In a similar spirit of truth-telling, allow me to look past this movie’s self-evident virtues — fine performances, evocative images (shot by Eigil Bryld), an enveloping sense of time and place — and briefly approximate its characters’ blunt, tactless insult-comedy rhetorical style. “The Holdovers” is a flat, phony, painfully diagrammatic movie masquerading as a compassionate, humane one. It seldom stops trying to convince you how sensitive it is, even as its mix of coyness and overstatement, its clunky tonal seesaws between humor and pathos, and its pride in its own good liberal conscience suggest that it hasn’t begun to think through its characters and their circumstances at all.

Its oil-and-water fusion of snark and smarm can be summed up, more or less, by its casual mistreatment of a minor character, a lonely Barton student named Ye-Joon Park (Jim Kaplan). Subject to racist taunts, separated from his family back in Korea and prone to wetting the bed, Ye-Joon is an easy object of pity. His sole narrative function, really, is to awaken Angus’ sympathies, to show us how much better and kinder Angus is than the bully who refers to Ye-Joon as “Mr. Moto.” But in reducing Ye-Joon to such an abused prop, is “The Holdovers” itself really any better? Can anyone watch a scene this callous and then be honestly moved, later on, by Paul’s sanctimonious speech about the injustices of American racism, classism and white privilege?

The impetus for that speech is Mary, whose full name, Mary Lamb, is an unspeakably tasteless joke to play on a grieving mother at Christmastime. But that indignity turns out to be an honest reflection of the movie’s patronizing, sanctifying attitude toward Mary, a Black woman whose devastation over her son’s death isn’t explored so much as exploited for dramatic and topical effect. It’s a testament to Randolph’s no-nonsense smarts, heavenly comic timing and bottomless emotional depths that Mary is somehow both the movie’s most under-developed role and its most affecting one; she’s the character you most want to hang out with in a movie that can barely see her apart from her grief. “I don’t need you feeling sorry for me,” Mary tells Paul at one point; she might as well be rebuking the script.

WORK ORDER =>
Extract the passage of the film review that runs from "In a similar" up to and including "circumstances at all.".

DATASET =>
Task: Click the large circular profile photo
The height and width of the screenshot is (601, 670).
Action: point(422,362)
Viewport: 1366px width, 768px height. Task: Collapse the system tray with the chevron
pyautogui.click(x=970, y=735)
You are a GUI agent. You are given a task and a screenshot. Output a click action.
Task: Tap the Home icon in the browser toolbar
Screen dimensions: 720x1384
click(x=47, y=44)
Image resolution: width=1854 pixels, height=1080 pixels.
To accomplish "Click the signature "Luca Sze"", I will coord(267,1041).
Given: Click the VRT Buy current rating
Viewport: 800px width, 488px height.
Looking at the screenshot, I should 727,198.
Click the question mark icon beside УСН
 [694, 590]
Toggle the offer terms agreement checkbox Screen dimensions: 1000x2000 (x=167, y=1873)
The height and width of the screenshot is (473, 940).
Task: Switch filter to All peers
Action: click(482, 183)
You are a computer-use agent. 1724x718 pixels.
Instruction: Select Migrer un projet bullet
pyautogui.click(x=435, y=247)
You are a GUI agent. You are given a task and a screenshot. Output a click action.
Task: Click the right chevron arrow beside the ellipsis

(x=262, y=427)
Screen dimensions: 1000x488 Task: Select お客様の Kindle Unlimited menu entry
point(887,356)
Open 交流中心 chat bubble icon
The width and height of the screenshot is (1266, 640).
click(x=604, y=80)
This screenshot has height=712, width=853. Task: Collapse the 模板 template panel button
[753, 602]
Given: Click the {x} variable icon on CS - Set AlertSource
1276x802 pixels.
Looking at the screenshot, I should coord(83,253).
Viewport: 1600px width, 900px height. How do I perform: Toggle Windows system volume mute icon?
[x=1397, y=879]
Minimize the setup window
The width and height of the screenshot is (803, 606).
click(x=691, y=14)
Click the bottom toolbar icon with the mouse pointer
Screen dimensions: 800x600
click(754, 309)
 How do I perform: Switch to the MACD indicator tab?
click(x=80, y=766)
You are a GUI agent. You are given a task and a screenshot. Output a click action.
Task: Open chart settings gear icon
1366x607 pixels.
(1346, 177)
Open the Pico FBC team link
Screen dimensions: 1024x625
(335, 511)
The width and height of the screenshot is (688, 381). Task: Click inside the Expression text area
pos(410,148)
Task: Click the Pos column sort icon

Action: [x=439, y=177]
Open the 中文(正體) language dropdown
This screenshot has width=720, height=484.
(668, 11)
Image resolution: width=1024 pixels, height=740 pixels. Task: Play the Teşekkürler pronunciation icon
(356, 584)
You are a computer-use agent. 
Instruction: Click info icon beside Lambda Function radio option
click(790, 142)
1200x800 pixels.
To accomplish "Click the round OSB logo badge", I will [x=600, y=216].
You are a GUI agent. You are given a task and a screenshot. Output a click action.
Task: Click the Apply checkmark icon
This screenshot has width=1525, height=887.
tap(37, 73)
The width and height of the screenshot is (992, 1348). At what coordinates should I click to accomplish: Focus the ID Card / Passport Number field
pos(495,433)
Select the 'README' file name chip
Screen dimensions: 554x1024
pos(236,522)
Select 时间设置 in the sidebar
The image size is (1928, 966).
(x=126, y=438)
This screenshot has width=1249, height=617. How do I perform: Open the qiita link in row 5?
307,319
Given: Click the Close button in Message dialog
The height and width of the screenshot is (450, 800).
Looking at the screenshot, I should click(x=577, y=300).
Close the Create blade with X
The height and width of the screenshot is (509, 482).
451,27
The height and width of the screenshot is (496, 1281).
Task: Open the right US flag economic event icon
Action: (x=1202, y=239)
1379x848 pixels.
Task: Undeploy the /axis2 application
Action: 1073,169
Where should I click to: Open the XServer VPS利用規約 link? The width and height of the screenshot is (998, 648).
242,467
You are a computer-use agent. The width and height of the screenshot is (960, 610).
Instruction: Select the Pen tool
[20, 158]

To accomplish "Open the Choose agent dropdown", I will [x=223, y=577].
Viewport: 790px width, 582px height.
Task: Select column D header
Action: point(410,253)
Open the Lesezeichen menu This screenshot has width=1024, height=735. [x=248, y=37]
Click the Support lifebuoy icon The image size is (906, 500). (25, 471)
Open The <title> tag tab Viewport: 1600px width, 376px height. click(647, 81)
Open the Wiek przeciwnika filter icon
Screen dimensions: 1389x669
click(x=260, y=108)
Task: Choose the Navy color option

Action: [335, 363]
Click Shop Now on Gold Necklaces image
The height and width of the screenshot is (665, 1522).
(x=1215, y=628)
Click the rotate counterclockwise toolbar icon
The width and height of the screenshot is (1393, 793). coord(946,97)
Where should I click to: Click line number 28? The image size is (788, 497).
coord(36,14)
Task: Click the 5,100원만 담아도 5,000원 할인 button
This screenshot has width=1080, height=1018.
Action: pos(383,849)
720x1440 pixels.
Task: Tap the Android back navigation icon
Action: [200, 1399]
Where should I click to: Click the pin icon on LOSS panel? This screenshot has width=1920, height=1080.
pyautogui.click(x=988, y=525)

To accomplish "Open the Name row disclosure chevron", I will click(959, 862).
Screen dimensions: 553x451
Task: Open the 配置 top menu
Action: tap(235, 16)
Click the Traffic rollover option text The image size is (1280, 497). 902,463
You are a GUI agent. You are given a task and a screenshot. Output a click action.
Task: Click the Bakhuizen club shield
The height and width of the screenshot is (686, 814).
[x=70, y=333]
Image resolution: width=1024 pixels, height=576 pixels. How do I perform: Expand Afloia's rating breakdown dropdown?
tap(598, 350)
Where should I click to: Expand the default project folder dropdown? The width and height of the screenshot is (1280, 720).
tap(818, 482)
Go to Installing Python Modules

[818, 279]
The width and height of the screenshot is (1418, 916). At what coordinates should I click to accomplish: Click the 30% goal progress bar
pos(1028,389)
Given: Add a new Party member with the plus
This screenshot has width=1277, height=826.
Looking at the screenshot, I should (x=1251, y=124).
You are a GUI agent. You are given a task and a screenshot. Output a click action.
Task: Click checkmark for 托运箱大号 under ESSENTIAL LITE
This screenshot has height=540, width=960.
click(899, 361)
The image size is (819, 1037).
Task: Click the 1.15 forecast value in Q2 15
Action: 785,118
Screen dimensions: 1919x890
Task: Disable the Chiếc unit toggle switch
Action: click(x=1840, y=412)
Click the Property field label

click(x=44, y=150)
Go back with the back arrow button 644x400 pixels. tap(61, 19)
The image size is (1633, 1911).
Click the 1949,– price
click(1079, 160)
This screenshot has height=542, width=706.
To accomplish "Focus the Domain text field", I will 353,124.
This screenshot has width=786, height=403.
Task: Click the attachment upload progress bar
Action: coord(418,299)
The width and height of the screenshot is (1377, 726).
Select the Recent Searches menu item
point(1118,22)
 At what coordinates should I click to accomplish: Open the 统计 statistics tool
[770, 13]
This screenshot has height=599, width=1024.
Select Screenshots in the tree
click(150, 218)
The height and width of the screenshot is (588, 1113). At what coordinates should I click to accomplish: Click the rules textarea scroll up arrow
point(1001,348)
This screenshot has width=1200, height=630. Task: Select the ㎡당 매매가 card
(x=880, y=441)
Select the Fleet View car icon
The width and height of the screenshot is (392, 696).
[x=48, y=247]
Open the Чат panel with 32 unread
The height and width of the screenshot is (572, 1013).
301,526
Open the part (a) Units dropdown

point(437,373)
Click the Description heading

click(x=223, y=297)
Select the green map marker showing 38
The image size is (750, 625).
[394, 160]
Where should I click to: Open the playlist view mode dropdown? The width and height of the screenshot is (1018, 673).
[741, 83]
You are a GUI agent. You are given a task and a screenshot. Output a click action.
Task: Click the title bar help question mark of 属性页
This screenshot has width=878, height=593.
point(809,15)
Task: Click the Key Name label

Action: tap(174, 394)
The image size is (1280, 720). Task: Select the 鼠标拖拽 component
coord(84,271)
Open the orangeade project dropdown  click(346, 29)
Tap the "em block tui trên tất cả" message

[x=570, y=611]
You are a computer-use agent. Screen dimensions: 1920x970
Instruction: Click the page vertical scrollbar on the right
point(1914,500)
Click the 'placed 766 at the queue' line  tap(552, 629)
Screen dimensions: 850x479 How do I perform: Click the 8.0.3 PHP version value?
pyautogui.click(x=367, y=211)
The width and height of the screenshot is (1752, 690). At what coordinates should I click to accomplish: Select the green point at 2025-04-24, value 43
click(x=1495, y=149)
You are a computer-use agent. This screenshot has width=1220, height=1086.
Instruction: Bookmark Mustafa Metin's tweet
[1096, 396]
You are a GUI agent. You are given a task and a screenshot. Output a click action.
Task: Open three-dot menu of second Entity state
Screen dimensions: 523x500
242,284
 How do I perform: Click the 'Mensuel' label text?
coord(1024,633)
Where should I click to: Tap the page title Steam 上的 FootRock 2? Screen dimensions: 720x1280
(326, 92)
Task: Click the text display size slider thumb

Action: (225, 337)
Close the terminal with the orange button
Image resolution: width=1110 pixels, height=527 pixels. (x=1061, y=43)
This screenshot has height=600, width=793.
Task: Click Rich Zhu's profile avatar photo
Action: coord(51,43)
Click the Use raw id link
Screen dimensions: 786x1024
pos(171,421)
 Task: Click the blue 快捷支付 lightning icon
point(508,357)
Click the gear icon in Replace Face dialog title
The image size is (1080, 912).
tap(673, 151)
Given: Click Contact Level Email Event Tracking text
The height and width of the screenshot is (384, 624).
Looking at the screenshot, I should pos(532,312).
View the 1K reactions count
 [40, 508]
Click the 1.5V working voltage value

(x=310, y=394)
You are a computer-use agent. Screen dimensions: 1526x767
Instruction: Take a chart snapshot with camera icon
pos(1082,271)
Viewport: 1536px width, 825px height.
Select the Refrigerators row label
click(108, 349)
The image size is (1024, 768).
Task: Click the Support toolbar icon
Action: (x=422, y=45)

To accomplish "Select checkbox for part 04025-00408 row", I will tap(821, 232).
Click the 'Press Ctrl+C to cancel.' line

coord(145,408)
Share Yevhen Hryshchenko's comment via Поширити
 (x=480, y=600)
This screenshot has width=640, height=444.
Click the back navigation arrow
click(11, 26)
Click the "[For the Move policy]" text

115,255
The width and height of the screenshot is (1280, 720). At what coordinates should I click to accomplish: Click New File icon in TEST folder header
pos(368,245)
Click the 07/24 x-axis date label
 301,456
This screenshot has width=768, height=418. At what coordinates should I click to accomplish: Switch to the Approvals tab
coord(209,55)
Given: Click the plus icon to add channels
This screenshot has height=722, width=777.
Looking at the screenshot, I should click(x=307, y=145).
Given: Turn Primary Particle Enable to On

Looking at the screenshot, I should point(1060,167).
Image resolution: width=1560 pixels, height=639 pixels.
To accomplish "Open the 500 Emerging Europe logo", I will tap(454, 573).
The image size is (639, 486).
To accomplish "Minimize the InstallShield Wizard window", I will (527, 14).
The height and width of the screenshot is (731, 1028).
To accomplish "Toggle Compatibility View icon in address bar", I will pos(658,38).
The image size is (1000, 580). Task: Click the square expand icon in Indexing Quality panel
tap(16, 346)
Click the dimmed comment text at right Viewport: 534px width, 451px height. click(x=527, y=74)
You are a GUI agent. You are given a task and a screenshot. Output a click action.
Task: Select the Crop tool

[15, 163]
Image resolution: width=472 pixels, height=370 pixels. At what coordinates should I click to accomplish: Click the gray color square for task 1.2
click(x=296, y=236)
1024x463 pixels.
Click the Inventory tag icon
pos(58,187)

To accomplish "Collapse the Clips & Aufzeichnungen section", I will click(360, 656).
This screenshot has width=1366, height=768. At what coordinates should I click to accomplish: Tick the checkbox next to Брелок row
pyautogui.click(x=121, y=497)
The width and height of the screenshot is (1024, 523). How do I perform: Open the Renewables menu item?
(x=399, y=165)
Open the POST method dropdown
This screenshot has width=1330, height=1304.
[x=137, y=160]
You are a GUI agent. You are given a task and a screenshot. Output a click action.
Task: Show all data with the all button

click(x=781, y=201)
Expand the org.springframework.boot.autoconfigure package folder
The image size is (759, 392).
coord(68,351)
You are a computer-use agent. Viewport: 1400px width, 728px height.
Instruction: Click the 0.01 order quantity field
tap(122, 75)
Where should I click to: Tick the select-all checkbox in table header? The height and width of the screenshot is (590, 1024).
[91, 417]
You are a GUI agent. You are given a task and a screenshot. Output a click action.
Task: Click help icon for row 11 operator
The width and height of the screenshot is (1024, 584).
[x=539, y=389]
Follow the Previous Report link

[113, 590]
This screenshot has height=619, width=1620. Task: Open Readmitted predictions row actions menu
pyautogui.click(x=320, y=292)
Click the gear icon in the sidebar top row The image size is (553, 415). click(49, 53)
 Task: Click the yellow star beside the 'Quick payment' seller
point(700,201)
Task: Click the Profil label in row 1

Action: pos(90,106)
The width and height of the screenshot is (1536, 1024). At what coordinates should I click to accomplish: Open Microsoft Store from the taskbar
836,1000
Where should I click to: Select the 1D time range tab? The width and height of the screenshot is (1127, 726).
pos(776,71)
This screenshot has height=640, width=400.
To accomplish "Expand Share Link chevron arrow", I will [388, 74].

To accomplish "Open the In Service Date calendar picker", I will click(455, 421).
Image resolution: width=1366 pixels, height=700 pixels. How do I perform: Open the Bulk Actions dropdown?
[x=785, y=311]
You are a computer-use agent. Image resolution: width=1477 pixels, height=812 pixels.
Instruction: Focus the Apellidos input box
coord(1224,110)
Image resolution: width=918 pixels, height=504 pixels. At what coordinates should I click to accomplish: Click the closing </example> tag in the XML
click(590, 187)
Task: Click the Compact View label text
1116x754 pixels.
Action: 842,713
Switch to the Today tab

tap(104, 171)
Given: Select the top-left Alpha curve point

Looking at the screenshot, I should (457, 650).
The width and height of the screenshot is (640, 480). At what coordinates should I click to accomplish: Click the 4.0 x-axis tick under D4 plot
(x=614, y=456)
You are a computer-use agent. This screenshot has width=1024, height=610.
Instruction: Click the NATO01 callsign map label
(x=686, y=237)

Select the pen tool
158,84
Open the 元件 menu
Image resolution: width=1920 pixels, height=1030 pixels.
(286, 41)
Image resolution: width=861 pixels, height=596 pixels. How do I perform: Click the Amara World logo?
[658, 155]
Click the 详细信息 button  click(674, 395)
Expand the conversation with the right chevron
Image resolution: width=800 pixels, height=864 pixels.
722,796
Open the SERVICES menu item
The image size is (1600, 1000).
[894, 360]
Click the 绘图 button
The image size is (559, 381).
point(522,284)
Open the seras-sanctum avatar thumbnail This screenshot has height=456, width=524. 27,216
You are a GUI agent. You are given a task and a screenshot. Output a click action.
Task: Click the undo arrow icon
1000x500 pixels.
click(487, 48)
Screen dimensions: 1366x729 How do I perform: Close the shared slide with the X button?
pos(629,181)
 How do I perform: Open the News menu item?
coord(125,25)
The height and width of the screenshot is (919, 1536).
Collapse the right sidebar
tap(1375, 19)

EXERCISE ANSWER =>
In a similar spirit of truth-telling, allow me to look past this movie’s self-evident virtues — fine performances, evocative images (shot by Eigil Bryld), an enveloping sense of time and place — and briefly approximate its characters’ blunt, tactless insult-comedy rhetorical style. “The Holdovers” is a flat, phony, painfully diagrammatic movie masquerading as a compassionate, humane one. It seldom stops trying to convince you how sensitive it is, even as its mix of coyness and overstatement, its clunky tonal seesaws between humor and pathos, and its pride in its own good liberal conscience suggest that it hasn’t begun to think through its characters and their circumstances at all.